The financial benefits of screening for a long chain of medical businesses have been measured almost to a penny.
This is a game with a predetermined outcome: everyone but the patient wins.

I tell Ralph about a conversation I had with a marketing guy at a major American cancer center.
He explained that they ran free screenings at a local mall every September as part of Prostate Cancer Awareness Month.
As I struggled to control my anger, this gentleman explained the business formula:

“First, free screening provides free good publicity for the health system.
People really feel good about us, because this is a community service.
It will cause women to come to our women’s center and men to come to our chest-pain center.
It increases almost all our product lines.
It’s cheap, effective advertising.

“For every thousand men over age fifty who volunteer for free screenings, one hundred and forty-five will have an abnormal screen.
Given the demography of the mall, ten of the one hundred and forty-five will have insurance that our health system doesn’t take.
So, one hundred and thirty-five will come to us to see why they have an abnormal screen.
We make up the cost of offering free screening by charging for evaluation of the abnormal screens.
About forty to forty-five will have cancer.
We hit bingo with them.
We know the number who will get radical prostatectomy, the number who will get radiation therapy, the number who will get hormones.

“We know the number who will have incontinence so bad that they will want an artificial urethral sphincter implanted.
We even know the number who will not be able to get erections and will want Viagra.
We know for how many Viagra won’t work.
We know how many penile prostheses we will sell.”

Realizing that I have been granted an audience with Lucifer, I asked the fundamental question: “How many lives will you save if you screen a thousand men?”

The marketer took his glasses off and looked at me as if I were a fool.
“Don’t you know, no one knows if this stuff saves lives?
I can’t give you a number on that.”

Ralph is shocked.
“You mean it’s a big business?”

“Yes,” I say.
“Unfortunately, it’s a big business that’s easy to get into because of the prejudice that screening must be beneficial.
Consumers—and even many doctors—just don’t understand the science and why screening can be a very bad thing.
Some choose to stay uninformed.
Many actually believe in screening and have no doubts—contrary to the science.
Screening is like a religion to them.
They believe it—they get screened themselves.
If they thought it was purely a scam, they wouldn’t get screened.”

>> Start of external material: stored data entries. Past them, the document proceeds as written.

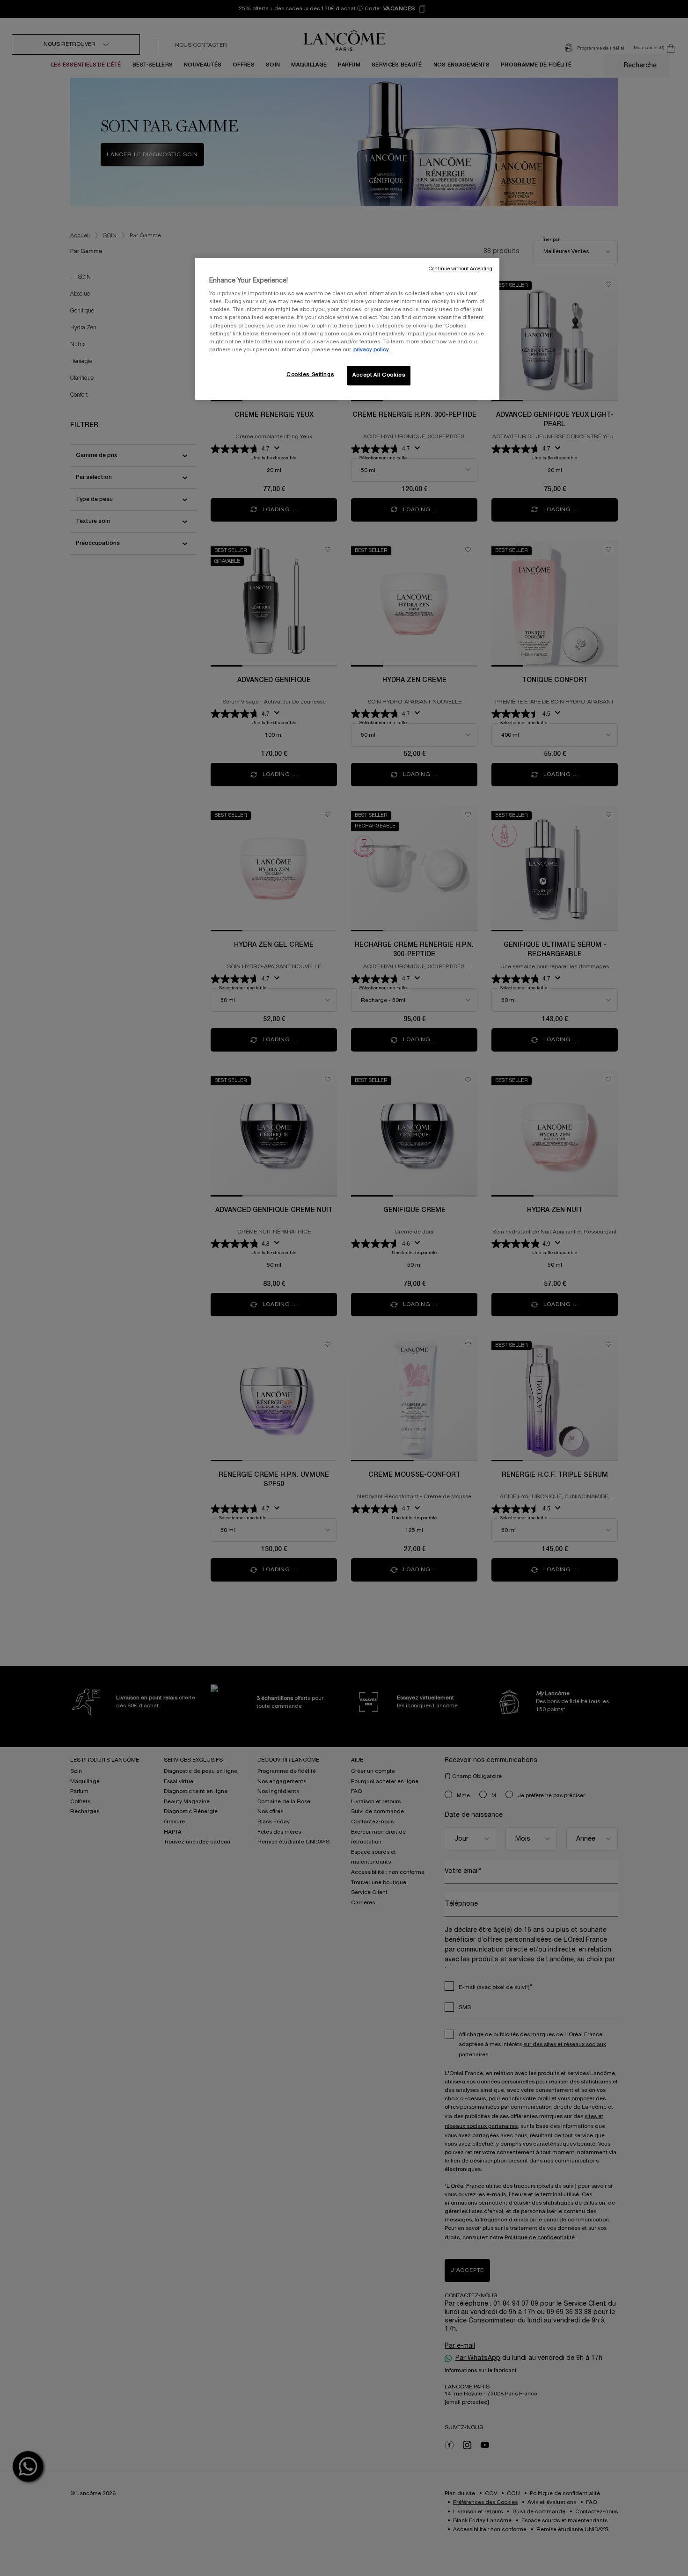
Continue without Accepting (460, 269)
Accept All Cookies (378, 375)
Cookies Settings (310, 374)
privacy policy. (371, 350)
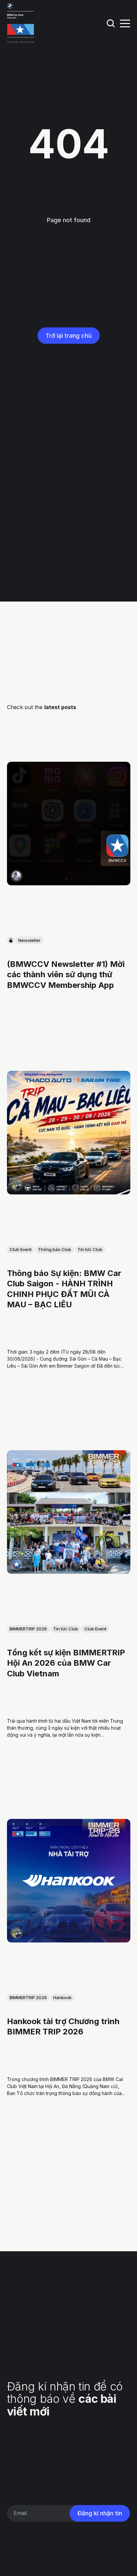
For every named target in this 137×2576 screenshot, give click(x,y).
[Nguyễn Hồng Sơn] (16, 1185)
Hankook (62, 1997)
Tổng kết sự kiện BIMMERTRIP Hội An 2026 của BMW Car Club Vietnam (66, 1663)
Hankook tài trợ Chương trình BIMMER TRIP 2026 (63, 2027)
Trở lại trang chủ (69, 335)
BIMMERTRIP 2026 (28, 1629)
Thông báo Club (54, 1249)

In one study, 80 percent of male urologists over age fifty reported having chosen to get screened.
The same study shows that 50 percent of male internal medicine specialists get prostate-cancer screening.
It seems that most urologists have come to believe their own stories, while internists are more skeptical.

Ralph and I start talking about the scam.
He asks good questions and I answer bluntly.
As a result of our conversations, Ralph ends up understanding prostate cancer and prostate-cancer screening better than most physicians.

We talk about other screening disasters.
I tell him about lung-cancer screening with chest X-rays.
A number of organizations encouraged it because it found disease at an earlier, more treatable stage.
These organizations used false logic to justify screening.
This led to increased survival times among those who got screen-detected and still died of lung cancer.
These endorsements actually discouraged the completion of the randomized prospective trials that showed that chest X-ray screening at best did not save lives and may well have increased risk of death.

“Those who cannot remember the past are condemned to repeat it,” I say, quoting George Santayana.

Ralph asks me about the guys at Us TOO, the pro-screening patient group he first encountered at the health fair.
I am well aware of that group and the information it provides.
(They know me, too.
Hank Porterfield, a leader of Us TOO in the 1990s, had nicknamed me the Prince of Darkness.)

Most of these organizations see the cancer problem as being much simpler than it is and push prostate-cancer research without knowing anything about good research.
They tend to gather and relish in the brotherhood and commonality of having cancer.
Support is important.
I am sure some well-meaning people can be found in these groups, but most just don’t get it.